**How to complete this task**.
Return each entry word for word. Leave the images out.

**** Data extract ****

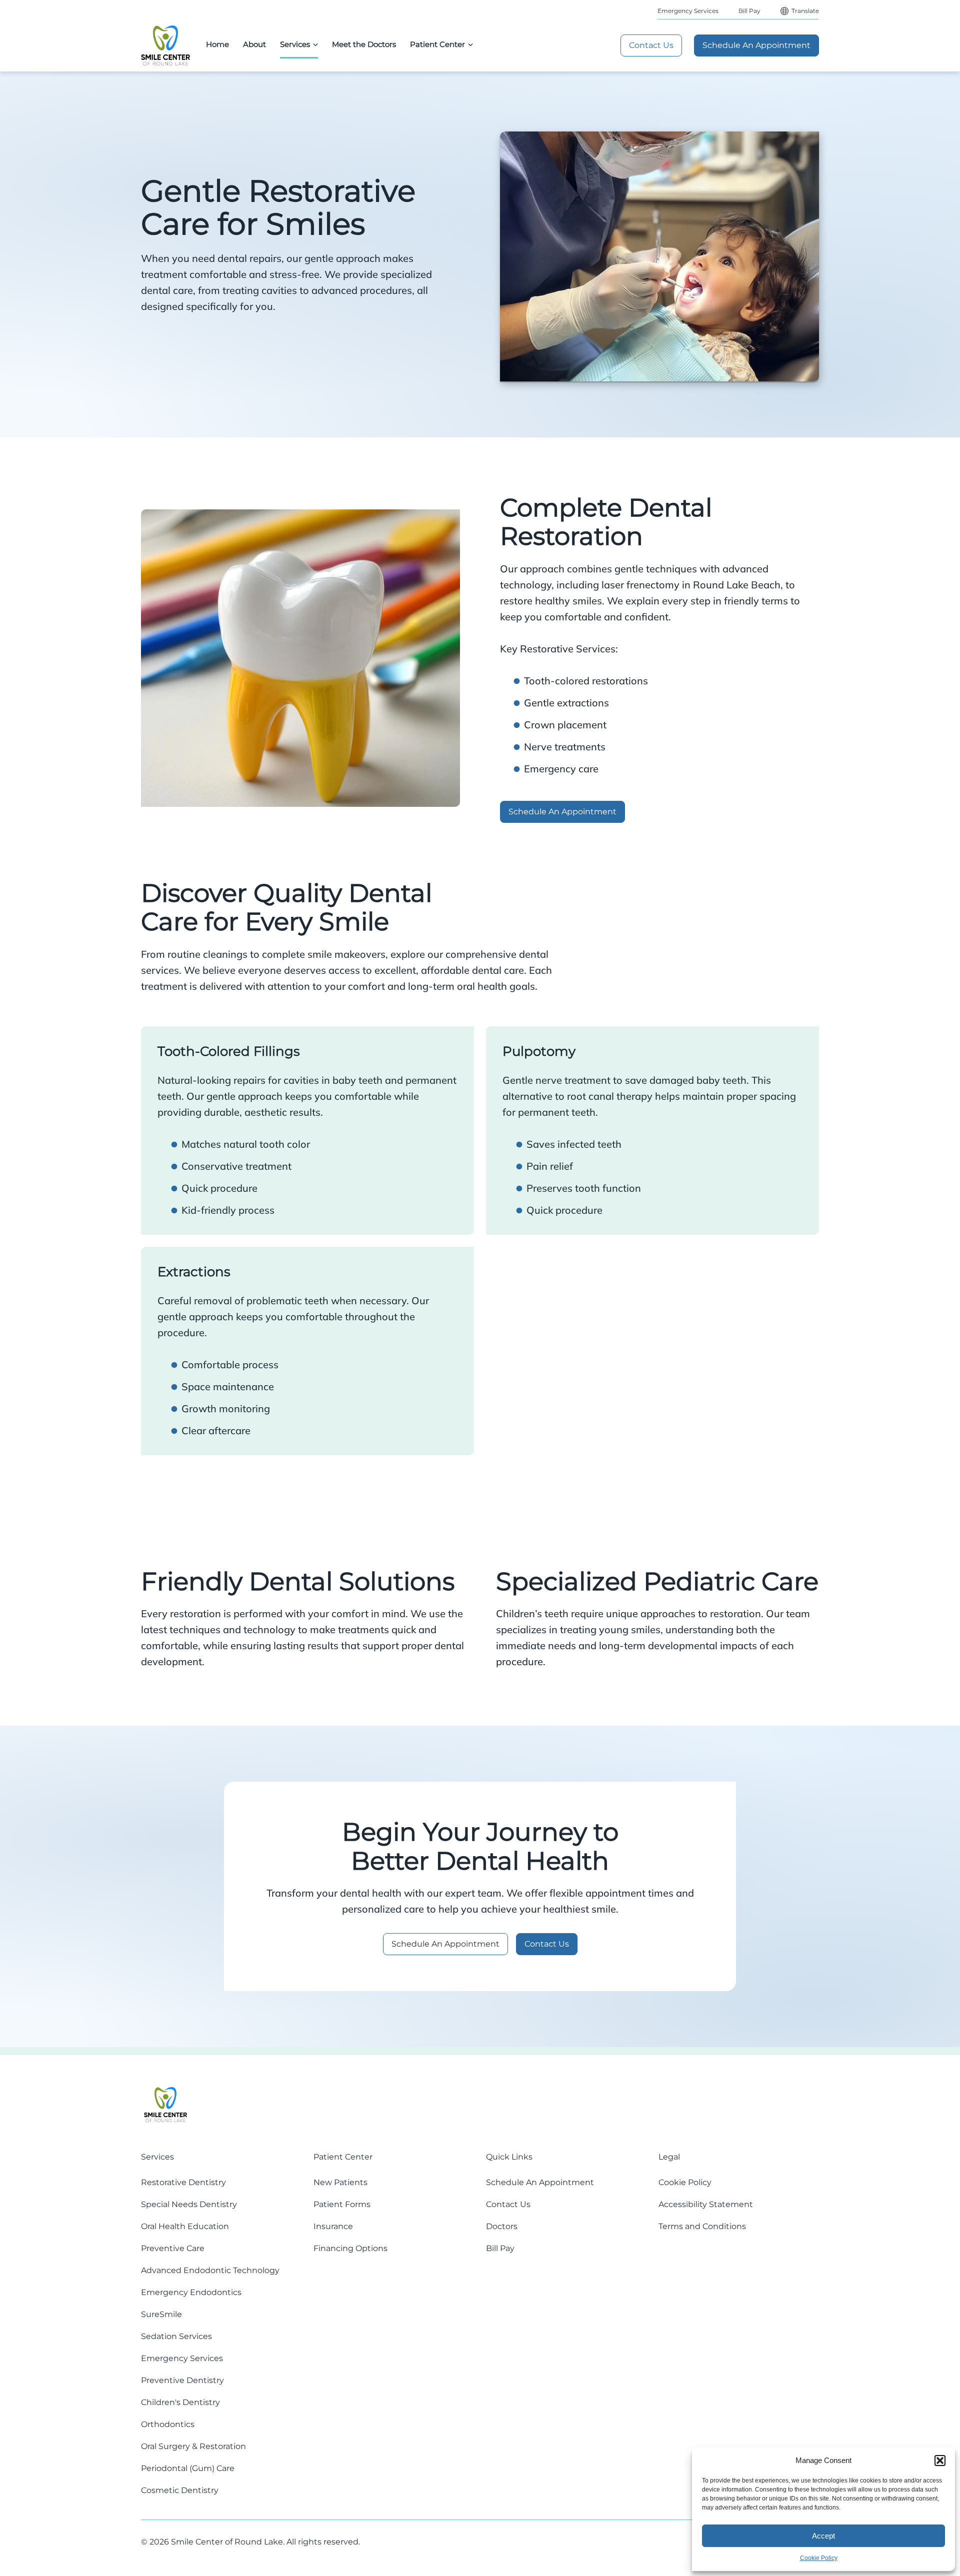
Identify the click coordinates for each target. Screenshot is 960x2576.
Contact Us (651, 45)
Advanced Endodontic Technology (210, 2270)
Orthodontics (167, 2424)
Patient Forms (342, 2204)
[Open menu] (315, 44)
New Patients (341, 2182)
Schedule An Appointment (756, 45)
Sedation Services (176, 2336)
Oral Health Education (185, 2226)
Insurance (333, 2226)
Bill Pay (749, 10)
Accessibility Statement (705, 2204)
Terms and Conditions (702, 2226)
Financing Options (351, 2248)
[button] (940, 2461)
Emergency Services (688, 10)
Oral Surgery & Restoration (193, 2446)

****

**Answer to the problem**.
Identify the click coordinates for each target. Screenshot is 960x2576.
Contact Us (651, 45)
Advanced Endodontic Technology (210, 2270)
Orthodontics (167, 2424)
Patient Forms (342, 2204)
[Open menu] (315, 44)
New Patients (341, 2182)
Schedule An Appointment (756, 45)
Sedation Services (176, 2336)
Oral Health Education (185, 2226)
Insurance (333, 2226)
Bill Pay (749, 10)
Accessibility Statement (705, 2204)
Terms and Conditions (702, 2226)
Financing Options (351, 2248)
[button] (940, 2461)
Emergency Services (688, 10)
Oral Surgery & Restoration (193, 2446)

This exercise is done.